A film is made for actors, not for singers: Javed Ali
Singer Javed Ali talks about the trend of Bollywood stars doing playback; adds AR Rahman makes singers feel comfortable.
Though Javed Ali doesn’t sing a lot for films these days, he has several hit tracks to his credit. With songs such as Arziyan (Delhi-6; 2009) and Kun Faya Kun (Rockstar; 2011), the singer has contributed immensely to Sufi music in Bollywood. Javed has sung a track — Mahroom — in the upcoming movie Happy Bhag Jayegi. He is also set to perform in the city on August 17. A huge fan of singer Ghulam Ali, Javed says he was inspired to learn music by listening to the ghazal legend’s songs.
Love for ghazals
Javed says that while ghazals are not working commercially today, they will make a comeback. “Ghazals can never die; they will come back. If I’m given a choice to pick what I am interested in, I will definitely sing a ghazal for a movie,” says Javed.

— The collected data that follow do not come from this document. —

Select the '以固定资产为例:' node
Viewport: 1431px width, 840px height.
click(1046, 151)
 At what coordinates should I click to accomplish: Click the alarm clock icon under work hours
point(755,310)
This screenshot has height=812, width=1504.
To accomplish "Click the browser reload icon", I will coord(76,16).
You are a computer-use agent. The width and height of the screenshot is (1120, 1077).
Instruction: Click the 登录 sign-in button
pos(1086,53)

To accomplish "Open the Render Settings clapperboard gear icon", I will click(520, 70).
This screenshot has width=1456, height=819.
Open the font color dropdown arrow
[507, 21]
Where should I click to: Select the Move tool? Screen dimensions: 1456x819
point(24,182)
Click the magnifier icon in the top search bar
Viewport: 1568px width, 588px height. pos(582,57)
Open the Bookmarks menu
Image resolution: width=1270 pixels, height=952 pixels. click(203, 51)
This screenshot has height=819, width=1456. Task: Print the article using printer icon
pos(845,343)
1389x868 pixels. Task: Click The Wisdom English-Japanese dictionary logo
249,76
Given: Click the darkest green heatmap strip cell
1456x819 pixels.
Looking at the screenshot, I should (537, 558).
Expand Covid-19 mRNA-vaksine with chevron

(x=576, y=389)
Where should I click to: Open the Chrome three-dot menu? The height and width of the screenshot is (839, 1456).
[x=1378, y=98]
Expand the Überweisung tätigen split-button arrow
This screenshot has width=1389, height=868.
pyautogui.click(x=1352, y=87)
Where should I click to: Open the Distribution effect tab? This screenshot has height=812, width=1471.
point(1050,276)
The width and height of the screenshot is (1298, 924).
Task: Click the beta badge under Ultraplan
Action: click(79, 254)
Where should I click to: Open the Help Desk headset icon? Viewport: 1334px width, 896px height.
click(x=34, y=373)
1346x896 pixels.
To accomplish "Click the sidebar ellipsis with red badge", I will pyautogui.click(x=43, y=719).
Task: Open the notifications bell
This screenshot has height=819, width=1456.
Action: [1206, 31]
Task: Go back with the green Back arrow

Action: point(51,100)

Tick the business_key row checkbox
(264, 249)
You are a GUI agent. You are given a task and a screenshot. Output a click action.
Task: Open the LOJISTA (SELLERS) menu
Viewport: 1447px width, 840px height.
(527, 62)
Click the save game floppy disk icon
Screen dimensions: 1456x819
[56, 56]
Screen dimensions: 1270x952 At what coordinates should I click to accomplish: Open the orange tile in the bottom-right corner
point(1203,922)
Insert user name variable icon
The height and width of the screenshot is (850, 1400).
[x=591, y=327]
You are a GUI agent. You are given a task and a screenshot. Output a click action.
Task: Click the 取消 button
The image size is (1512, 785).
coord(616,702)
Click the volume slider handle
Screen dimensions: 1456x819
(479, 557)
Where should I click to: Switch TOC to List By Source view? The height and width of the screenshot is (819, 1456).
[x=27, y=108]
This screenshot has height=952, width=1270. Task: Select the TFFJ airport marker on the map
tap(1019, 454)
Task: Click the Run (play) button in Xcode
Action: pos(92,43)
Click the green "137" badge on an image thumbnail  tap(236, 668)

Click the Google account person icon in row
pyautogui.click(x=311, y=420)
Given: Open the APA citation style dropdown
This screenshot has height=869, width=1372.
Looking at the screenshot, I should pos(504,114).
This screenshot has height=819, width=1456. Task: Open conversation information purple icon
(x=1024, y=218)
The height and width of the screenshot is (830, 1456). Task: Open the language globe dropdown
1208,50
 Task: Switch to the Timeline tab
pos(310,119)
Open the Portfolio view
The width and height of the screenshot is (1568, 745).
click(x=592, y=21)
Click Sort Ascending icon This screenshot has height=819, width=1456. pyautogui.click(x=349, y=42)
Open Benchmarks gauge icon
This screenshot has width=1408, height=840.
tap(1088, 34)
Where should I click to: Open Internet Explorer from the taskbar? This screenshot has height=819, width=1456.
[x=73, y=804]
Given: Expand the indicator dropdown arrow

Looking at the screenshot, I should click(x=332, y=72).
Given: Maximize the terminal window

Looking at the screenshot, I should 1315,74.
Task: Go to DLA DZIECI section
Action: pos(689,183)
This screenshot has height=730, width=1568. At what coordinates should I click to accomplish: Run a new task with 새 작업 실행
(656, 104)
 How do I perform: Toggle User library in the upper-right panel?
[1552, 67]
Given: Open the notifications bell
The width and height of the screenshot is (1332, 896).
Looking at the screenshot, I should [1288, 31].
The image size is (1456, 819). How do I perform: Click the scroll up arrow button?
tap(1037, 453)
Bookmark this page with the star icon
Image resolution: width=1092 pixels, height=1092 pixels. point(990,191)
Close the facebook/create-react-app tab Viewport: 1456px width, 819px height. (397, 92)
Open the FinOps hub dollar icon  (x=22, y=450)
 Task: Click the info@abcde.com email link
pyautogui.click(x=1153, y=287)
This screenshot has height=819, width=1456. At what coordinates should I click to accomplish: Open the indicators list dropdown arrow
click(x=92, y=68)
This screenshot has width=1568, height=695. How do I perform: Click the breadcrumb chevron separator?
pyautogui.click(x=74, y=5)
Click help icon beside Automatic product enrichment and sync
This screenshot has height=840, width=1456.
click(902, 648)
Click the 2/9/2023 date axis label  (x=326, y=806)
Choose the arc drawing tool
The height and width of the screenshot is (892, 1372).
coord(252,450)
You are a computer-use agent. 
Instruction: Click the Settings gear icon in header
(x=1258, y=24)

The playback singer has collaborated extensively with AR Rahman. Talking about his equation with the celebrated composer, he says, “Rahman saab is a composer who makes an artiste feel comfortable. There are times when he changes his melodies if a singer faces difficulty in singing parts of the track. He doesn’t force his compositions on the singers.”
Explaining why he doesn’t feature on Bollywood films’ soundtracks as often as he used to in the past, Javed says, “People usually call me for experimental songs. The number of tracks made in Bollywood has also gone down. There are only four to five songs in every movie, and there are 500 to 600 singers in the industry. So, it depends on your luck. I sang a number in Wazir recently though.”
Problem of plenty
Javed insists that he records frequently for films even now. “I have been singing a lot, but at times, a director decides to replace the voice, or the song doesn’t match the situation in the movie,” says Javed.
The singer also feels that the shelf life of songs is short these days. “A new song releases every 15 days. So many new tracks keep coming up. You have to be part of that race,” he says.
For the record
Recalling one of his most memorable recording experiences, Javed says working on the track ‘Kun faya kun’ was amazing. “When I went up to the microphone to start singing, Rahman sir asked me to do wazoo (the preparation done before offering the namaaz) because it was a spiritual and pure song. After wazoo, Rahman saab locked the studio, and nobody was allowed to enter. Irshad Kamil (lyricist), Rahman saab and I were the only ones inside. Irshad was writing the lyrics for the song. We started recording at 8pm and we finished by around 6am the next day,” says Javed.
Of late, a lot of Bollywood actors have ventured into playback. On the trend of actors turning singers, Javed says, “A film is made for actors and actresses, not for singers. So, if they want to sing the songs that are picturised on them, there’s nothing we can do about it. We can’t tell them not to sing because we want to sing their songs.”